The cause of this poor and deteriorating latter stage performance of a reservoir is the result of adverse gas-water phase behavior. Traditionally, the handling and processing of gas and its attendant fluids commences at the immediate wellhead delivery while little or no attention is directed to processing the gas prior to this point in the process. However, a great deal of physical transition occurs from the reservoir extremity, to near well-bore, to entry at down-hole perforations and ultimately through the tubular train to the surface wellhead. Behavioral effects are extremely damaging to production as gas approaches near well-bore. In particular, as gas approaches near well-bore, pressure-temperature reduction is severe causing the deposition of phase-water that is fresh in nature. Though phase-water deposited in this region may initially appear minute (for example, a few gallons per day) to an operator, over a prolonged period of time, the entire well-bore vicinity becomes re-saturated. For example, a reservoir with an initial water-saturation of 17% may re-saturate to a level of 80% in the near well-bore vicinity. The result of this re-saturation severely affects gas-to-water permeability (Kg/Kw) and restricts the rate of natural gas flow, proportionally. When gas enters the well-bore and vertical production tubular train on its way to the surface, a pressure-temperature drop occurs resulting in condensate water deposition. This condition will occur within the vertical flow train when minimum gas flow rates are not met for the existing tubular geometry. Because only a few gallons of water are deposited per day in this region, at this stage, a production problem is unrecognized.
Natural gas production problems are recognized only when fluid loading becomes critical enough to disrupt performance and gas production rate of the reservoir. That is, this critical fluid loading point is reached when the pressure and gas rate have diminished to minimum mist-flow rate conditions of a mature well and the water cannot successfully be lifted. Typically, an operator must mechanically lift the fluid in an attempt to maintain natural gas production.
Other methods of increasing gas well production by dry gas injection have been suggested where dry gas is injected into the formation to force the water into the formation a distance and to dry out the immediate well bore. However, after a period of time, the water will slowly bleed back into the vicinity of the well bore. These previous methods require high volumes of work gas availability which is not available to most low pressure, low volume gas wells.
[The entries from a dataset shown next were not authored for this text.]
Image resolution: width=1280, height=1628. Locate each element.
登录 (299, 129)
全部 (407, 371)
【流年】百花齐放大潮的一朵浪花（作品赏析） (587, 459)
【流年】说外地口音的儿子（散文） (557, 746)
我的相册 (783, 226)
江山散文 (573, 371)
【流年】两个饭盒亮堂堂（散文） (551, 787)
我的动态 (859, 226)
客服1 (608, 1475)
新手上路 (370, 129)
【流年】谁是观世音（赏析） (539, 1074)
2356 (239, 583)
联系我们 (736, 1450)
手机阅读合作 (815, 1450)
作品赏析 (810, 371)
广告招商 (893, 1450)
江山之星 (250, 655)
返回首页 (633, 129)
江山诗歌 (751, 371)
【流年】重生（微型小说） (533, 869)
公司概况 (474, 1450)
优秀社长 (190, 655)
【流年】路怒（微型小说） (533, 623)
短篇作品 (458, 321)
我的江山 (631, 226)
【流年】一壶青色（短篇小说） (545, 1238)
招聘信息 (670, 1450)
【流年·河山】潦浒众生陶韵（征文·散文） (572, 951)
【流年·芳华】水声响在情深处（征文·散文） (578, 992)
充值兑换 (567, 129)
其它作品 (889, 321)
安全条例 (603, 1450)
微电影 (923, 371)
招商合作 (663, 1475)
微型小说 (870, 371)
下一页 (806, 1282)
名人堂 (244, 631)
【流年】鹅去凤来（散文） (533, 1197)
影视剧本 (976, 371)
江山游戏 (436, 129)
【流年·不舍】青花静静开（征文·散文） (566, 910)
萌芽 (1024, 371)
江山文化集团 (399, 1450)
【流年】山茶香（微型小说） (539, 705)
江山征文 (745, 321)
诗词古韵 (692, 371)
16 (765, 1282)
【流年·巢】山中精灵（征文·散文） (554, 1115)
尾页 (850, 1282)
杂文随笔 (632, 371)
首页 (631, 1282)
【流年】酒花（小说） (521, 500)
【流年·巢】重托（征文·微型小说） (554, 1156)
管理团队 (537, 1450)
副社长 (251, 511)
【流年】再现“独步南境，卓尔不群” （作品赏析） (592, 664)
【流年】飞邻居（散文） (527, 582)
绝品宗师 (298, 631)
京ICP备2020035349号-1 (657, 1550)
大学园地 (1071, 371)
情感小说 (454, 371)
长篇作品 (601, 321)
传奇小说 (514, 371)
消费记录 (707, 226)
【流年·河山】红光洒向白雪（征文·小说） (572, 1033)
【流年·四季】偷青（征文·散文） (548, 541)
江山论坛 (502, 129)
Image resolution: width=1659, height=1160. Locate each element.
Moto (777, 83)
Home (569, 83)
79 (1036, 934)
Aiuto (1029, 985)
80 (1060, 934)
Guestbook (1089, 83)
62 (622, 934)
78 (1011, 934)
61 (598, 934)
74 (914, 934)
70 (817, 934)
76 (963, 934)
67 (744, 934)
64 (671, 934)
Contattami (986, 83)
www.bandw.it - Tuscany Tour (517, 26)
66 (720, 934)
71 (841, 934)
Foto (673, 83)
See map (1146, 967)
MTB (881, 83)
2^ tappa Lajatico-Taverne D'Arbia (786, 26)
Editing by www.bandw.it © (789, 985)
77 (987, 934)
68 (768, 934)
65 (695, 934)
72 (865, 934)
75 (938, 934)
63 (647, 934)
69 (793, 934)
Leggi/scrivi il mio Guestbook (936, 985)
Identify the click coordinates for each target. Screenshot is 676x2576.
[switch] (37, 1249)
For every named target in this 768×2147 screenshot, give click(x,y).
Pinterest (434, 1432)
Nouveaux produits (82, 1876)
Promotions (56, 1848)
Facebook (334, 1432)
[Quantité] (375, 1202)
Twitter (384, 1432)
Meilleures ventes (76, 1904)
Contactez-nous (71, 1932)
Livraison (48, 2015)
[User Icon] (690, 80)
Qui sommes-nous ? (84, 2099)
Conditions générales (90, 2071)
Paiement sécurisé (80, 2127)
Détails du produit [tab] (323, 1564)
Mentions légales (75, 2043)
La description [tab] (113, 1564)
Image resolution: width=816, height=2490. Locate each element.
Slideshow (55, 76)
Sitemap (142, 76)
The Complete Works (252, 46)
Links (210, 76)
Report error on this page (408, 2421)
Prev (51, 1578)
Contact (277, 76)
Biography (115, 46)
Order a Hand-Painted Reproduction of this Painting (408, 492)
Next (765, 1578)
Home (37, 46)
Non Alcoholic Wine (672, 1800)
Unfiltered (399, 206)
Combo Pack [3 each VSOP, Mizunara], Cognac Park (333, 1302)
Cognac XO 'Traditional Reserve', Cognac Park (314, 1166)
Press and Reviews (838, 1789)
To this end, a method is needed to reverse the adverse effect of fluid loading by utilizing the relationship of water-gas phase behavior in order to increase overall natural gas production of a gas well whereby condensate water is substantially removed from the flow train. Within this water-phase gas behavior relationship, pressure, temperature, and water-content (expressed as pounds/million cubic feet (#/MMCF)) are factors. Clearly, adjustments or manipulations to pressure and temperature profiles are extremely difficult, if not economically unsound; however, water-content control is feasible. It is to the aforementioned problems to which the present invention is directed.